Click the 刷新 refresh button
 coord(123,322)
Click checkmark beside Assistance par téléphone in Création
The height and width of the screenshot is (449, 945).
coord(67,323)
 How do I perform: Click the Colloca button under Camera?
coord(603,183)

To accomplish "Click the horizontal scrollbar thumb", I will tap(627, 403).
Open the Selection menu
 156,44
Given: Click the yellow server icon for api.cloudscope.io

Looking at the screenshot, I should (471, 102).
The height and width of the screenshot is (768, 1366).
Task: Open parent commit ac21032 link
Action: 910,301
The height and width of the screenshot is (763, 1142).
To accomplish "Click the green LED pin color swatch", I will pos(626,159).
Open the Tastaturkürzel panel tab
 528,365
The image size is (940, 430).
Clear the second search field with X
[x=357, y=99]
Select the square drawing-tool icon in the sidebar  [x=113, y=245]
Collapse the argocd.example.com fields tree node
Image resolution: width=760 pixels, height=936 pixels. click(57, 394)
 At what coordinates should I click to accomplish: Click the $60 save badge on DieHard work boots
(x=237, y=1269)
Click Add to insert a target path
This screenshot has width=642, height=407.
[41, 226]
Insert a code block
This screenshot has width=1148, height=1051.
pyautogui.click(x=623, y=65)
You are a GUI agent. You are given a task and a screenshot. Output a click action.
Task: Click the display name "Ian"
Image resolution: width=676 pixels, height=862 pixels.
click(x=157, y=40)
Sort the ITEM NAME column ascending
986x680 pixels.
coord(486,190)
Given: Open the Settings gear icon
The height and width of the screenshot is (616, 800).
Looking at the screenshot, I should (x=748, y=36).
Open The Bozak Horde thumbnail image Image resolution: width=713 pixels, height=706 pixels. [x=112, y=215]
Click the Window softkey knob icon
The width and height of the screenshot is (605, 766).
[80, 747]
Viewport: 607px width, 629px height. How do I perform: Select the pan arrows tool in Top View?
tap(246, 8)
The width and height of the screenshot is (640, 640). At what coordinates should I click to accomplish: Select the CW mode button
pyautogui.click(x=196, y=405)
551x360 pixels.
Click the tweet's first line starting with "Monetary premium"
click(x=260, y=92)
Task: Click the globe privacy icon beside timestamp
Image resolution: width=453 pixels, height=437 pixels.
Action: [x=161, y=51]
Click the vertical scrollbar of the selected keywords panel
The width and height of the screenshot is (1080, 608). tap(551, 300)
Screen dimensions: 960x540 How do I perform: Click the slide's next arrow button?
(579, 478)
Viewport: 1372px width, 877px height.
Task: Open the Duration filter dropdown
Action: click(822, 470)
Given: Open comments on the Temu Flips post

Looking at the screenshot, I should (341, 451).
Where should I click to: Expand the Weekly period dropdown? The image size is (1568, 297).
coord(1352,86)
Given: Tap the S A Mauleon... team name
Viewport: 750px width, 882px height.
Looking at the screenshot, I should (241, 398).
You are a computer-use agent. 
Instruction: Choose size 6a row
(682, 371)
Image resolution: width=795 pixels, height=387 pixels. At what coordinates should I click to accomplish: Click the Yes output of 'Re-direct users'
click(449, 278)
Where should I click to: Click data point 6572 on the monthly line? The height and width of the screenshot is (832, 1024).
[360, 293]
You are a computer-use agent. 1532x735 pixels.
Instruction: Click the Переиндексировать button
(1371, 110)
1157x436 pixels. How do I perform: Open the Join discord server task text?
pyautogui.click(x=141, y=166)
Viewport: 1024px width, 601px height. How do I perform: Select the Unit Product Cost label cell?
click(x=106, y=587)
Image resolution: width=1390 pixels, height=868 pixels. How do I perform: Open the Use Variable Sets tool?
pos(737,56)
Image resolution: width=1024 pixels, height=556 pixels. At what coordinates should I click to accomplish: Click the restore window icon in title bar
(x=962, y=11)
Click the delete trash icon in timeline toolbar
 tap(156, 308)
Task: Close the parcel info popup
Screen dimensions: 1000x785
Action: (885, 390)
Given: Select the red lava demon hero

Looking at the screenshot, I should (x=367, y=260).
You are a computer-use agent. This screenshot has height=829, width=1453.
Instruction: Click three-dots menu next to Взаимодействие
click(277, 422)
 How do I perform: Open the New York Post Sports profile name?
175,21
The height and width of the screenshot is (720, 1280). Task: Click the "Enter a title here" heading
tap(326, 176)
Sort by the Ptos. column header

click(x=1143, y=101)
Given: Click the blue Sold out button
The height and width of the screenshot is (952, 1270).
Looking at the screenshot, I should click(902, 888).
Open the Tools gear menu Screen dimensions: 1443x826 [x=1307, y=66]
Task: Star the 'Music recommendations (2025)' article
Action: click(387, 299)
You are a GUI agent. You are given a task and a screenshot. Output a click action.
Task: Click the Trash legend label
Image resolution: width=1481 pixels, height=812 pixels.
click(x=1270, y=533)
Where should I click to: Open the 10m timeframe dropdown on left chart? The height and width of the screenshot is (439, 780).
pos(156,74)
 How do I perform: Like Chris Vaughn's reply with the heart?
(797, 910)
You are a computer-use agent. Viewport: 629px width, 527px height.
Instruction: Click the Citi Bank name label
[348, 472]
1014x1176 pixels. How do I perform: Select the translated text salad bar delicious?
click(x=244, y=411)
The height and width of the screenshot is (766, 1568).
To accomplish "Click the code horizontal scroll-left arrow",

****************************************

## AIM OF THE EXERCISE
Emit an exact copy of the lines spanning the start of the records to the line containing "Given: Open the Settings gear icon", inclusive, and no other output.

## PROBLEM SOLUTION
Click the 刷新 refresh button
 coord(123,322)
Click checkmark beside Assistance par téléphone in Création
The height and width of the screenshot is (449, 945).
coord(67,323)
 How do I perform: Click the Colloca button under Camera?
coord(603,183)

To accomplish "Click the horizontal scrollbar thumb", I will tap(627, 403).
Open the Selection menu
 156,44
Given: Click the yellow server icon for api.cloudscope.io

Looking at the screenshot, I should (471, 102).
The height and width of the screenshot is (768, 1366).
Task: Open parent commit ac21032 link
Action: 910,301
The height and width of the screenshot is (763, 1142).
To accomplish "Click the green LED pin color swatch", I will pos(626,159).
Open the Tastaturkürzel panel tab
 528,365
The image size is (940, 430).
Clear the second search field with X
[x=357, y=99]
Select the square drawing-tool icon in the sidebar  [x=113, y=245]
Collapse the argocd.example.com fields tree node
Image resolution: width=760 pixels, height=936 pixels. click(57, 394)
 At what coordinates should I click to accomplish: Click the $60 save badge on DieHard work boots
(x=237, y=1269)
Click Add to insert a target path
This screenshot has width=642, height=407.
[41, 226]
Insert a code block
This screenshot has width=1148, height=1051.
pyautogui.click(x=623, y=65)
You are a GUI agent. You are given a task and a screenshot. Output a click action.
Task: Click the display name "Ian"
Image resolution: width=676 pixels, height=862 pixels.
click(x=157, y=40)
Sort the ITEM NAME column ascending
986x680 pixels.
coord(486,190)
Given: Open the Settings gear icon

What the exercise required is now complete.